Copy word for word, please, the lines of the entries below running from the one containing "Where should I click to: Mark" to the one containing "Click the refresh time series button", both ends included.

*** GIVEN RECORDS

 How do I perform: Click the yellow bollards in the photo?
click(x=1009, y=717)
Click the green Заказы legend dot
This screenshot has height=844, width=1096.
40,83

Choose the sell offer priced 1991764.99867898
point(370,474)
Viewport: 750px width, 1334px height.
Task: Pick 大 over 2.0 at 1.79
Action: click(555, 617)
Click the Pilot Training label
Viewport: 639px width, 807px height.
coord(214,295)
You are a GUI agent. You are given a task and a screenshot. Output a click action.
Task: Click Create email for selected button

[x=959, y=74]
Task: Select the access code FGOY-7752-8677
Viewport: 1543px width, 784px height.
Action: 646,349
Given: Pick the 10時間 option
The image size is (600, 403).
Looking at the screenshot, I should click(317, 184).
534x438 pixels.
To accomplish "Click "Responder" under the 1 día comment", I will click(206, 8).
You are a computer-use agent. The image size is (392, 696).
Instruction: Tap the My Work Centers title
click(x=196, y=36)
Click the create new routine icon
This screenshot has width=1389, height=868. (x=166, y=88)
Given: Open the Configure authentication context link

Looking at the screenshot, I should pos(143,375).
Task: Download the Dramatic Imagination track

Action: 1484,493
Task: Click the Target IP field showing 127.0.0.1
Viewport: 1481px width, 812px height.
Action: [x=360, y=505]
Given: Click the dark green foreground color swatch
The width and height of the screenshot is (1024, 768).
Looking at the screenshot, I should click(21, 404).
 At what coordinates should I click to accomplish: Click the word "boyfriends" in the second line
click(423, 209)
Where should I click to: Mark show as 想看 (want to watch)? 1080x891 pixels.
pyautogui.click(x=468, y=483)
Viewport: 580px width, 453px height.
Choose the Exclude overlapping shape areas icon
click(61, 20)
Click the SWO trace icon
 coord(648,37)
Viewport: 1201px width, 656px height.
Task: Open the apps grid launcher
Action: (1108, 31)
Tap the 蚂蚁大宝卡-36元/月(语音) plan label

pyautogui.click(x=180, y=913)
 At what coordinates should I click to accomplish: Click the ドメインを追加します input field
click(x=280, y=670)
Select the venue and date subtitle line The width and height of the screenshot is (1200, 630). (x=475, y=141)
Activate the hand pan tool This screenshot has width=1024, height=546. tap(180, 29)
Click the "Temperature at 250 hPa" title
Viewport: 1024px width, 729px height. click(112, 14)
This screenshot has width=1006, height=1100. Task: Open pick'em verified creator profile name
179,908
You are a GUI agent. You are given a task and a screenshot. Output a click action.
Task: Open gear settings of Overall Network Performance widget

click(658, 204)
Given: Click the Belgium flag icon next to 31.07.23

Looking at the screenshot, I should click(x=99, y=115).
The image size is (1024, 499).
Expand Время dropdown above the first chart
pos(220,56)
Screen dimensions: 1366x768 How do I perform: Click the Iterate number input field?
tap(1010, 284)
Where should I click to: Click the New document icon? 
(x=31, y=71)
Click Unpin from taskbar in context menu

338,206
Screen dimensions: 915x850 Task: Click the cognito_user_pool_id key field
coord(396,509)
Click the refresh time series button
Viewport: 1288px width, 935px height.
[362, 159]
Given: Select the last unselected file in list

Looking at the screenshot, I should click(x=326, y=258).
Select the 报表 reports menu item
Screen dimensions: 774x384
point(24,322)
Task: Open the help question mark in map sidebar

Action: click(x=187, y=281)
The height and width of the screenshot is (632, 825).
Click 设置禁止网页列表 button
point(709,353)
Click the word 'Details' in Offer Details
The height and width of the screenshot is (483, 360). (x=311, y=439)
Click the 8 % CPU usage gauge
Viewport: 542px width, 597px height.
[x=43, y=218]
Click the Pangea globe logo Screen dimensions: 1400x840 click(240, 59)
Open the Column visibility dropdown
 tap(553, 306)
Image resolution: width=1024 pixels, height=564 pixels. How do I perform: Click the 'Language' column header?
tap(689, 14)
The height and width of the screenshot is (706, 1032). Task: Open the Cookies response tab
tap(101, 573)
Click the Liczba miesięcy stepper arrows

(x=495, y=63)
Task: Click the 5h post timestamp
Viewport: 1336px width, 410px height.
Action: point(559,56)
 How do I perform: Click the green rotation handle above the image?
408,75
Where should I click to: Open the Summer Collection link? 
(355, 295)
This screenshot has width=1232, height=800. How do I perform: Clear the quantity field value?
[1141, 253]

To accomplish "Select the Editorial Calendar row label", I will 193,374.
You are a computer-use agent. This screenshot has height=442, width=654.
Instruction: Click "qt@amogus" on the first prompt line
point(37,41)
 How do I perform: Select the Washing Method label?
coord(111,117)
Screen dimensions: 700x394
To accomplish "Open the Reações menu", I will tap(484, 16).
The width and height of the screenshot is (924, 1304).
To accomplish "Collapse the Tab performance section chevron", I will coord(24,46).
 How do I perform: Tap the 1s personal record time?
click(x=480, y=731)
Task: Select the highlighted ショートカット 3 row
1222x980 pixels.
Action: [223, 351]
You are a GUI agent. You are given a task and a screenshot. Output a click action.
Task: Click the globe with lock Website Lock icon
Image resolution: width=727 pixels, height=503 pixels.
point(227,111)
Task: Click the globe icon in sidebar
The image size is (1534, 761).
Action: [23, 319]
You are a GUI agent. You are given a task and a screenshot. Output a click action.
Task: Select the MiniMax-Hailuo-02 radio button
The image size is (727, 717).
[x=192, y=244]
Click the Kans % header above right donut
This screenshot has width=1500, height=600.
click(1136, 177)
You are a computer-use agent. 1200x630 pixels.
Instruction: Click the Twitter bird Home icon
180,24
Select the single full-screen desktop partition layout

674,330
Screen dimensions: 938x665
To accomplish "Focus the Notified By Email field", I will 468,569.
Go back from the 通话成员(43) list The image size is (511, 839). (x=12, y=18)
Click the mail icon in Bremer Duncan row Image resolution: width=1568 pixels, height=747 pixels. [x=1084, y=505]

******

> _ANSWER BOX_:
Where should I click to: Mark show as 想看 (want to watch)? 1080x891 pixels.
pyautogui.click(x=468, y=483)
Viewport: 580px width, 453px height.
Choose the Exclude overlapping shape areas icon
click(61, 20)
Click the SWO trace icon
 coord(648,37)
Viewport: 1201px width, 656px height.
Task: Open the apps grid launcher
Action: (1108, 31)
Tap the 蚂蚁大宝卡-36元/月(语音) plan label

pyautogui.click(x=180, y=913)
 At what coordinates should I click to accomplish: Click the ドメインを追加します input field
click(x=280, y=670)
Select the venue and date subtitle line The width and height of the screenshot is (1200, 630). (x=475, y=141)
Activate the hand pan tool This screenshot has width=1024, height=546. tap(180, 29)
Click the "Temperature at 250 hPa" title
Viewport: 1024px width, 729px height. click(112, 14)
This screenshot has width=1006, height=1100. Task: Open pick'em verified creator profile name
179,908
You are a GUI agent. You are given a task and a screenshot. Output a click action.
Task: Open gear settings of Overall Network Performance widget

click(658, 204)
Given: Click the Belgium flag icon next to 31.07.23

Looking at the screenshot, I should click(x=99, y=115).
The image size is (1024, 499).
Expand Время dropdown above the first chart
pos(220,56)
Screen dimensions: 1366x768 How do I perform: Click the Iterate number input field?
tap(1010, 284)
Where should I click to: Click the New document icon? 
(x=31, y=71)
Click Unpin from taskbar in context menu

338,206
Screen dimensions: 915x850 Task: Click the cognito_user_pool_id key field
coord(396,509)
Click the refresh time series button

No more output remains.